Ao longo da semana, helicópteros largaram panfletos a avisar os residentes da operação e alguns fugiram: imagens de satélite mostraram longas filas de carro em bombas de gasolina. A falta de combustível era uma das preocupações da ONU – sem electricidade, o combustível é essencial para fazer funcionar geradores. E com os bancos fechados há semanas, também se receava que muitos quisessem fugir mas não tivessem meios para o fazer.

A maioria das dezenas de milhares de pessoas que têm procurado refúgio no Sudão fugiu a pé e tem chegado sem dinheiro.

Com tantos avisos da comunidade internacional face à catástrofe humanitária que se temia vir a resultar de uma ofensiva na densamente povoada Mek’ele, alguns observadores e diplomatas antecipavam que Abiy estivesse relutante. “Até agora, os etíopes aguentaram todas as pressões da ONU, dos EUA, do Papa, da União Africana… mas isso ia tornar-se muito mais difícil com uma ofensiva total contra Mek’ele”, dizia na sexta-feira ao jornal The Guardian um diplomata. “Abiy também não pode recuar. O compromisso possível pode passar por alguns ataques aéreos.”

A última “linha vermelha”

O primeiro-ministro que recebeu o Nobel da Paz no ano passado “pelos seus esforços em favor da paz e da cooperação internacional, e em particular pela sua iniciativa decisiva visando resolver o conflito fronteiriço com a vizinha eritreia”, recusou nos últimos dias as tentativas internacionais de mediação, rejeitando qualquer diálogo com a FLPT. Para Abiy, jogava-se aqui a própria soberania da Etiópia.
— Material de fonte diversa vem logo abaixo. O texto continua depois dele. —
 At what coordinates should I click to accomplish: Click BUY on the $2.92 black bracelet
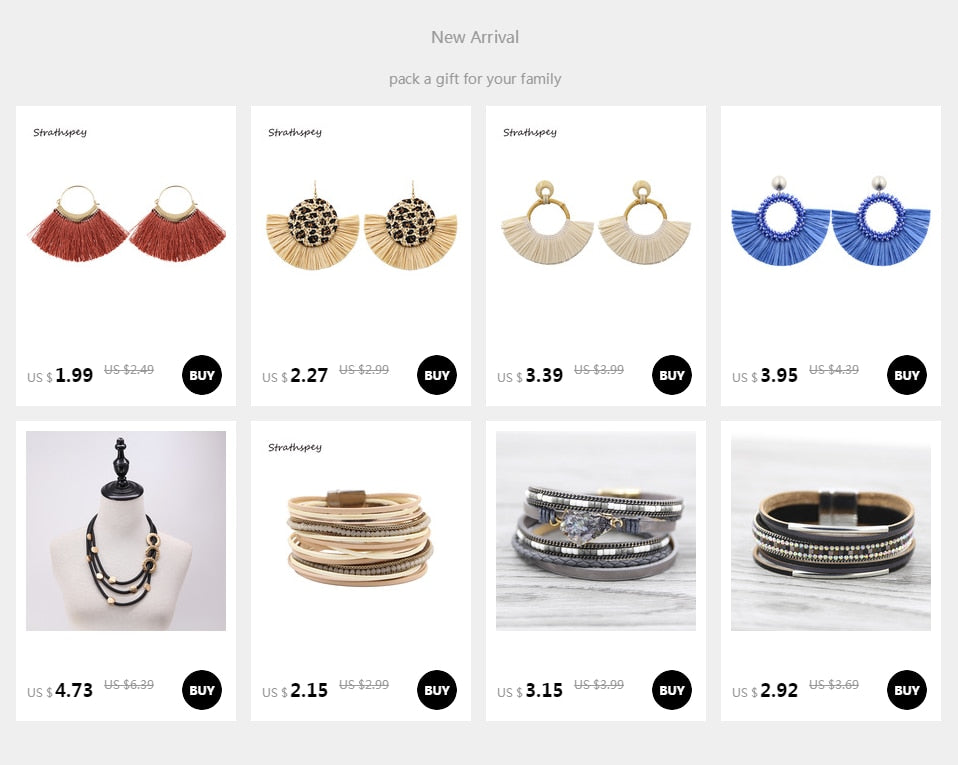point(907,690)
Apesar de os tigrés serem apenas 5% da população e de a Etiópia ser em teoria governada por uma coligação de partidos regionais, na prática foi a FLPT que controlou os destinos do país entre 1991 e 2018, ano em que Abiy chegou ao poder.

Desde então, o primeiro-ministro lançou uma série de reformas e afastou muitos quadros da FLPT de lugares importantes, incluindo a chefia do Estado-maior do Exército e os serviços secretos. À medida que perdiam cargos no aparato de segurança, os chefes tigré iam abandonando a capital e formando milícias e forças paramilitares em Tigré.

As tensões agravaram-se quando o Governo federal anunciou o adiamento das eleições legislativas por causa da pandemia de covid-19. A FLPT passou a considerar Abiy um primeiro-ministro ilegítimo e organizou as suas próprias eleições, que Adis Abeba não reconheceu. Um conflito parecia uma questão de tempo e, no início de Novembro, Abiy acusava os chefes tigré de cruzarem a última “linha vermelha” ao atacar duas bases militares.

A ONU espera que Abiy abra sem demora os prometidos corredores humanitários para que a ajuda possa chegar à população do Norte da Etiópia. O Comité Internacional da Cruz Vermelha avisou na sexta-feira que os hospitais da região precisam urgentemente de medicamentos.